Claire Kramsch, in her latest book (2009: 209), suggests that as teachers we are afraid of silence: ‘We like lively classes, we want to see the students participate, speak up, take the floor, contribute actively to class discussion. Communicative language teaching puts a premium on talk and thus often rewards students who “do” conversation and self-expression rather than those who reflect and understand in silence. But words have no meaning without the silences that surround them…’
In an interesting take on silence, Philips (1994) uses a framework devised by Jensen (1973) that identifies five different functions of silence, each function having both a positive and negative aspect:
a. linkage: silence can act as a bond or as a device to separate people.
b. affecting: silence can represent respect, kindness, and acceptance, and bring about a time for reflection and a healing period after a ‘confrontation’. On the other hand it can be seen as embodying scorn, hostility, coldness, defiance, or even hate.
c. revelation: silence can lead to understanding and self-awareness. It can also be used to conceal opinions and feelings.
d. judgemental: silence can lead to an assumption of assent and agreement with what has been said. It can also be interpreted as disagreement and resentment.
e. activating: silence can communicate an attitude of thoughtfulness and consideration or an absence of thought or opinion.
Phillips uses this framework to suggest ways of intervening — or not intervening — during, for example, feedback sessions on teacher training courses. The framework can also help make sense of trainees’ own silences.
The power of silence has, of course, being exploited in at least one teaching method: the Silent Way, in which the ‘the teacher is almost always silent’ (Stevick, 1980:45). The teacher’s silence provides the cognitive and affective space within which the learner takes charge of his or her learning. At the same time, by keeping quiet, the teacher is in a better position to ‘read’ the learner: ‘The teacher learns the student at the same time that the student is learning the language’ (op. cit.: 48-49).
Stevick incorporated moments of silence into his teaching when he was using other methods as well. For example, at the end of a Community Language Learning workshop, he asked the learners to sit in total silence for period of three minutes in order to reflect on the lesson, and he concludes that ‘the opportunity to sort things out free of distraction from the knower [i.e. the teacher] or other learners, and safe from competition from other learners, was evidently a very welcome relief to many’ (op. cit.: 154).
In a similar spirit, Jim Scrivener, in his new book, Classroom Management Techniques (2012: 187) recommends that teachers withhold their responses from time to time: ‘Acknowledge student contributions, but don’t feel the need to say something after each one’ . Scrivener comments that ‘often, the space and silence (i.e. the absence of the teacher saying something) is what students need to organise their own thoughts and find something to say’ (ibid.).

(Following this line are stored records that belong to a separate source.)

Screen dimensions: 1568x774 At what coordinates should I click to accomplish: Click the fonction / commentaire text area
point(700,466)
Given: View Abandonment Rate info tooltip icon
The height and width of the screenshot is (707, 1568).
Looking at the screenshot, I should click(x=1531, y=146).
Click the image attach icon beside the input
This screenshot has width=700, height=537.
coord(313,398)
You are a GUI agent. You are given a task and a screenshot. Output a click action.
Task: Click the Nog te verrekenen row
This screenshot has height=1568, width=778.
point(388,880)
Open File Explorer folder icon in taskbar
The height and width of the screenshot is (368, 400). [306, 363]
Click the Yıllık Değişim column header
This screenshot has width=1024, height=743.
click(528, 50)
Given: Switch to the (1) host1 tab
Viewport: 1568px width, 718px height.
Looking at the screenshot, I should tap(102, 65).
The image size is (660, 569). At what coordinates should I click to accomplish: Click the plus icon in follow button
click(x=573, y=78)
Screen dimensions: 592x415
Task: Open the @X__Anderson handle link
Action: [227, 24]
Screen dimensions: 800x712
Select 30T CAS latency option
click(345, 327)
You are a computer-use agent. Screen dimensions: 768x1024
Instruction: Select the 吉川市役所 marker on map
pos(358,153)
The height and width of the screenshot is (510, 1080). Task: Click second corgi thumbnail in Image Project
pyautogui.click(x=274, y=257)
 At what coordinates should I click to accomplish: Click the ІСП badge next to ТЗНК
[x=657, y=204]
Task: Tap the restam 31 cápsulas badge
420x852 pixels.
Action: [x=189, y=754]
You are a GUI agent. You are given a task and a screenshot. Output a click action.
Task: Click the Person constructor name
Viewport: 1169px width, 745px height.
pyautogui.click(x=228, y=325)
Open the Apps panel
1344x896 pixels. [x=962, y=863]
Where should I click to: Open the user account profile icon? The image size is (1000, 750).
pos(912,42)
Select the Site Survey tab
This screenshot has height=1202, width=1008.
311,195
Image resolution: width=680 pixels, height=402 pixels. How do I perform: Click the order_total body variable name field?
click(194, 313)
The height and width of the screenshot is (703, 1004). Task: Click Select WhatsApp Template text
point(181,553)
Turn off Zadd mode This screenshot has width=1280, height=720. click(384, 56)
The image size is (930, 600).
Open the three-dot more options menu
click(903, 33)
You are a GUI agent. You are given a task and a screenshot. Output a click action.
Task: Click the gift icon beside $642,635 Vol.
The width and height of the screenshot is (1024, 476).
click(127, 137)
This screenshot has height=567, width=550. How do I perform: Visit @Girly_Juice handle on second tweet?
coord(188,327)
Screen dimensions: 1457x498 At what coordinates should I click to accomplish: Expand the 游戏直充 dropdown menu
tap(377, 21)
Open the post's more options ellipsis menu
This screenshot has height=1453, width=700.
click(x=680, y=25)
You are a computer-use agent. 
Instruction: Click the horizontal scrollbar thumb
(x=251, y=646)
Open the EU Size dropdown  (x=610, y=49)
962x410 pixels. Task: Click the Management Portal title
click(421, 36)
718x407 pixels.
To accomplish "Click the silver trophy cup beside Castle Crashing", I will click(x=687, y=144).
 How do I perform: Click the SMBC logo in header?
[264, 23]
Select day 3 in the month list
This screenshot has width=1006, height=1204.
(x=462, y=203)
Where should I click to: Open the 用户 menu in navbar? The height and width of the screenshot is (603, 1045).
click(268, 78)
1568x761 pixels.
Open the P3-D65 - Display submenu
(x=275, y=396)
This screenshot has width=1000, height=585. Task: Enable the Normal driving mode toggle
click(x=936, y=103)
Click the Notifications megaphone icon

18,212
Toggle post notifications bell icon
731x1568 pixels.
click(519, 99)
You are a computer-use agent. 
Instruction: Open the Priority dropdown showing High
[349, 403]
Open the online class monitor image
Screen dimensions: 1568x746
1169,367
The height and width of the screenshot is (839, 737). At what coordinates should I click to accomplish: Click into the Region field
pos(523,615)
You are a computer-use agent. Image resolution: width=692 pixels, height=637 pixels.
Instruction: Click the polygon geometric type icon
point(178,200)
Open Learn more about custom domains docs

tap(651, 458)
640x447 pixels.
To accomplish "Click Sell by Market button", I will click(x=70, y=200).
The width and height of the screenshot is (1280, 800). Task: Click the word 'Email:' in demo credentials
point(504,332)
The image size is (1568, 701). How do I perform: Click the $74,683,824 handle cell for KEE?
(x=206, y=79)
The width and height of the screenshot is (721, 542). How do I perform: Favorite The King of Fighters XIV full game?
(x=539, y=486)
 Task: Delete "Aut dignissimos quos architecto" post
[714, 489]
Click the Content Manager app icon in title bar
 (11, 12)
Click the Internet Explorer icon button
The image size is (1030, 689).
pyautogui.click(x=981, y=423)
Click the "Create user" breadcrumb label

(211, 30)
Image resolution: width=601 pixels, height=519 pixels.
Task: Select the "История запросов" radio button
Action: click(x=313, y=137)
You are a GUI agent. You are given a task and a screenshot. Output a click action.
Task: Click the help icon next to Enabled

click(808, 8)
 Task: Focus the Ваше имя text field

Likewise Kramsch (op.cit.: 209-210) suggests that ‘we may want to leave time in class for students to write in silence, to have a silent, private contact with the shape of a poem and its silent sounds, to listen in silence to the cadences of a student or to our own voice reading aloud, to follow silently the rhythm of a conversation played on tape, the episodic structure of a story well told. We may want to even foster silence as a way of letting the students reflect on what they are right now experiencing’ .
And, of course, there is evidence that at least some learners need time – the so-called ‘silent period’ – to process the second language in advance of producing it. As Krashen (1987:26) describes it: ‘It has often been noted that children acquiring a second language in a natural, informal linguistic environment, may say very little for several months following their first exposure to the second language’. According to Krashen, ‘the child is building up competence in the second language by listening, by understanding the language around him. In accordance with the input hypothesis, speaking ability emerges on its own after enough competence has been developed by listening and understanding’ (ibid.: 27). These findings undergird the methodology of what are sometimes called ‘comprehension approaches’, such as Total Physical Response, in which learners are not forced to speak until they are ready.
However, as Ellis (2008: 74) cautions: ‘There is some disagreement regarding the contribution that the silent period makes to language learning’ and there is considerable individual variation between learners, some opting for production even when it is not required. One researcher concluded that ‘the initial silent period is in many cases a period of incomprehension that does little or nothing to promote acquisition and that if the silent period is a prolonged one it may reflect psychological withdrawal’ (ibid.). Ellis cites research by Saville-Troike (1988), on the other hand, that found that ‘while some child learners may use silence as a strategy for avoiding learning, many make active use of it to prepare for the time they begin speaking the L2’ (ibid). In fact, such learners are only outwardly silent: what they are in fact doing is engaging in unspoken or barely perceptible vocalising, known as ‘private speech’.
Maybe, as the composer John Cage ([1961] 1973: 191) tirelessly pointed out,
There is no
such thing as silence. Something is al-
ways happening that makes a sound.
No one can have an idea
once he starts really listening…
******
Silence seemed an appropriate topic on which to end this cycle of blogging. I have a busy summer coming up, a good excuse to take an extended break. Also, I need time to re-work a selection of these blog posts for an e-book to be published by The Round in the next few months, and called Big Questions in ELT. Look out for it!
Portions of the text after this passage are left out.